[Start of section]
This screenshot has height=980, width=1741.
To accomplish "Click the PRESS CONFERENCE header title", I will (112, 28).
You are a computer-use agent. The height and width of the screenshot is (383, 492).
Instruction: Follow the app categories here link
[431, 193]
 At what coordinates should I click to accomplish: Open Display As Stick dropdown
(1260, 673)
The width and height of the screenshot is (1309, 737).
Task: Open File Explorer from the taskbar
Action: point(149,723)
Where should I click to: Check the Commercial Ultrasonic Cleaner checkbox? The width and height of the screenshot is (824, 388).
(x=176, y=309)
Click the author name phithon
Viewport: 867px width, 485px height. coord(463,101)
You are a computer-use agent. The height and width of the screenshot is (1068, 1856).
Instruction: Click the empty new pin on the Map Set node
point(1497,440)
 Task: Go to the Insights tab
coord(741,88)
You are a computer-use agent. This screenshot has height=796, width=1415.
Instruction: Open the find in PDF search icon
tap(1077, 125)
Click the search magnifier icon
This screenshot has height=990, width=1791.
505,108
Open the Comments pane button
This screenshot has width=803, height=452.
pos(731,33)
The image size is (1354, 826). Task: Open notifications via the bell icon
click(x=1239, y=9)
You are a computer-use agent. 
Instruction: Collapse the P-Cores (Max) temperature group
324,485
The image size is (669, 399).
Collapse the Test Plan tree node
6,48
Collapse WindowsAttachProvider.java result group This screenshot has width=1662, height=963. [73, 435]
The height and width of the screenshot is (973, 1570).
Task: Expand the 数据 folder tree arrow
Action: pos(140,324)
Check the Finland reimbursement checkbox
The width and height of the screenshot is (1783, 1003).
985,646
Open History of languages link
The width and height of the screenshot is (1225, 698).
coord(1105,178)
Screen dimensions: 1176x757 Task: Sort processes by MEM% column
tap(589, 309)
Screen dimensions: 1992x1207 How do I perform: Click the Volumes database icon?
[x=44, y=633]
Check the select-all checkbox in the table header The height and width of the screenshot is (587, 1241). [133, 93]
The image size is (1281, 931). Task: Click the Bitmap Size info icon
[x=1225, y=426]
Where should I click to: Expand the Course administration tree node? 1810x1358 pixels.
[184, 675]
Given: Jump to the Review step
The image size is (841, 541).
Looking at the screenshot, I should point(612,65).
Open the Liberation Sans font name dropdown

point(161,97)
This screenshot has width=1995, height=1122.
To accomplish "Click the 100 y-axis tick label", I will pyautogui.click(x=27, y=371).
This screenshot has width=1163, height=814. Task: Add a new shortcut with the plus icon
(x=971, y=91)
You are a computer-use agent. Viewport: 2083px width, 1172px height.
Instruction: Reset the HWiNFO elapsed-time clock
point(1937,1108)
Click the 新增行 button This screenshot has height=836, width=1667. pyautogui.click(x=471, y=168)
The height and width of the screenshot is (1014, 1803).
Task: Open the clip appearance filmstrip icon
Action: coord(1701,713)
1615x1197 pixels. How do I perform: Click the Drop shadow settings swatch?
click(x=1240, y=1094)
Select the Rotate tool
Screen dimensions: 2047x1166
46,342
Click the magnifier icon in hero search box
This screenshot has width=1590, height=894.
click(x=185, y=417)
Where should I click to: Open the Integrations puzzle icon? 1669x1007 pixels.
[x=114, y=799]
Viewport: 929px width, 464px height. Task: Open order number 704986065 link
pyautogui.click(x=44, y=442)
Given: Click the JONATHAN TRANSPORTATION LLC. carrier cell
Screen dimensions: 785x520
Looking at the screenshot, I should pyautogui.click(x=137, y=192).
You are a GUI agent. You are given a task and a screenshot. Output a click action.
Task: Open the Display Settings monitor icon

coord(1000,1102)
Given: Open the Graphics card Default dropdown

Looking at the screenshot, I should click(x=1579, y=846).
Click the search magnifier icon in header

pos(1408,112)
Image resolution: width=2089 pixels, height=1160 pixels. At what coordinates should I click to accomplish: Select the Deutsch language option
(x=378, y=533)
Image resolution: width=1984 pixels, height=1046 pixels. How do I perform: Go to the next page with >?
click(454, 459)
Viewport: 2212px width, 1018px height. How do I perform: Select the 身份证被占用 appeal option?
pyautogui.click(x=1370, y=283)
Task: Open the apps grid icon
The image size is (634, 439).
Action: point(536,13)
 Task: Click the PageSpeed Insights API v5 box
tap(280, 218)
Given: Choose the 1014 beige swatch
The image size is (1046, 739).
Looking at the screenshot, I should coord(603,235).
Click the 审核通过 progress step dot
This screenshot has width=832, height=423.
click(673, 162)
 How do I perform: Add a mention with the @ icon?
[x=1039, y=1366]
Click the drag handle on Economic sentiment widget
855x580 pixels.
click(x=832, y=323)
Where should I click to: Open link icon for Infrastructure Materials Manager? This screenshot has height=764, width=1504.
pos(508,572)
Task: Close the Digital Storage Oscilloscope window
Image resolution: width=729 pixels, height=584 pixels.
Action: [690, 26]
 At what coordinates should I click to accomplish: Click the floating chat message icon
[End of section]
Go through the listing and write out each line exactly.

**RESPONSE BOX**
This screenshot has height=980, width=1741.
To accomplish "Click the PRESS CONFERENCE header title", I will (112, 28).
You are a computer-use agent. The height and width of the screenshot is (383, 492).
Instruction: Follow the app categories here link
[431, 193]
 At what coordinates should I click to accomplish: Open Display As Stick dropdown
(1260, 673)
The width and height of the screenshot is (1309, 737).
Task: Open File Explorer from the taskbar
Action: point(149,723)
Where should I click to: Check the Commercial Ultrasonic Cleaner checkbox? The width and height of the screenshot is (824, 388).
(x=176, y=309)
Click the author name phithon
Viewport: 867px width, 485px height. coord(463,101)
You are a computer-use agent. The height and width of the screenshot is (1068, 1856).
Instruction: Click the empty new pin on the Map Set node
point(1497,440)
 Task: Go to the Insights tab
coord(741,88)
You are a computer-use agent. This screenshot has height=796, width=1415.
Instruction: Open the find in PDF search icon
tap(1077, 125)
Click the search magnifier icon
This screenshot has height=990, width=1791.
505,108
Open the Comments pane button
This screenshot has width=803, height=452.
pos(731,33)
The image size is (1354, 826). Task: Open notifications via the bell icon
click(x=1239, y=9)
You are a computer-use agent. 
Instruction: Collapse the P-Cores (Max) temperature group
324,485
The image size is (669, 399).
Collapse the Test Plan tree node
6,48
Collapse WindowsAttachProvider.java result group This screenshot has width=1662, height=963. [73, 435]
The height and width of the screenshot is (973, 1570).
Task: Expand the 数据 folder tree arrow
Action: pos(140,324)
Check the Finland reimbursement checkbox
The width and height of the screenshot is (1783, 1003).
985,646
Open History of languages link
The width and height of the screenshot is (1225, 698).
coord(1105,178)
Screen dimensions: 1176x757 Task: Sort processes by MEM% column
tap(589, 309)
Screen dimensions: 1992x1207 How do I perform: Click the Volumes database icon?
[x=44, y=633]
Check the select-all checkbox in the table header The height and width of the screenshot is (587, 1241). [133, 93]
The image size is (1281, 931). Task: Click the Bitmap Size info icon
[x=1225, y=426]
Where should I click to: Expand the Course administration tree node? 1810x1358 pixels.
[184, 675]
Given: Jump to the Review step
The image size is (841, 541).
Looking at the screenshot, I should point(612,65).
Open the Liberation Sans font name dropdown

point(161,97)
This screenshot has width=1995, height=1122.
To accomplish "Click the 100 y-axis tick label", I will pyautogui.click(x=27, y=371).
This screenshot has width=1163, height=814. Task: Add a new shortcut with the plus icon
(x=971, y=91)
You are a computer-use agent. Viewport: 2083px width, 1172px height.
Instruction: Reset the HWiNFO elapsed-time clock
point(1937,1108)
Click the 新增行 button This screenshot has height=836, width=1667. pyautogui.click(x=471, y=168)
The height and width of the screenshot is (1014, 1803).
Task: Open the clip appearance filmstrip icon
Action: coord(1701,713)
1615x1197 pixels. How do I perform: Click the Drop shadow settings swatch?
click(x=1240, y=1094)
Select the Rotate tool
Screen dimensions: 2047x1166
46,342
Click the magnifier icon in hero search box
This screenshot has width=1590, height=894.
click(x=185, y=417)
Where should I click to: Open the Integrations puzzle icon? 1669x1007 pixels.
[x=114, y=799]
Viewport: 929px width, 464px height. Task: Open order number 704986065 link
pyautogui.click(x=44, y=442)
Given: Click the JONATHAN TRANSPORTATION LLC. carrier cell
Screen dimensions: 785x520
Looking at the screenshot, I should pyautogui.click(x=137, y=192).
You are a GUI agent. You are given a task and a screenshot. Output a click action.
Task: Open the Display Settings monitor icon

coord(1000,1102)
Given: Open the Graphics card Default dropdown

Looking at the screenshot, I should click(x=1579, y=846).
Click the search magnifier icon in header

pos(1408,112)
Image resolution: width=2089 pixels, height=1160 pixels. At what coordinates should I click to accomplish: Select the Deutsch language option
(x=378, y=533)
Image resolution: width=1984 pixels, height=1046 pixels. How do I perform: Go to the next page with >?
click(454, 459)
Viewport: 2212px width, 1018px height. How do I perform: Select the 身份证被占用 appeal option?
pyautogui.click(x=1370, y=283)
Task: Open the apps grid icon
The image size is (634, 439).
Action: point(536,13)
 Task: Click the PageSpeed Insights API v5 box
tap(280, 218)
Given: Choose the 1014 beige swatch
The image size is (1046, 739).
Looking at the screenshot, I should coord(603,235).
Click the 审核通过 progress step dot
This screenshot has width=832, height=423.
click(673, 162)
 How do I perform: Add a mention with the @ icon?
[x=1039, y=1366]
Click the drag handle on Economic sentiment widget
855x580 pixels.
click(x=832, y=323)
Where should I click to: Open link icon for Infrastructure Materials Manager? This screenshot has height=764, width=1504.
pos(508,572)
Task: Close the Digital Storage Oscilloscope window
Image resolution: width=729 pixels, height=584 pixels.
Action: [690, 26]
 At what coordinates should I click to accomplish: Click the floating chat message icon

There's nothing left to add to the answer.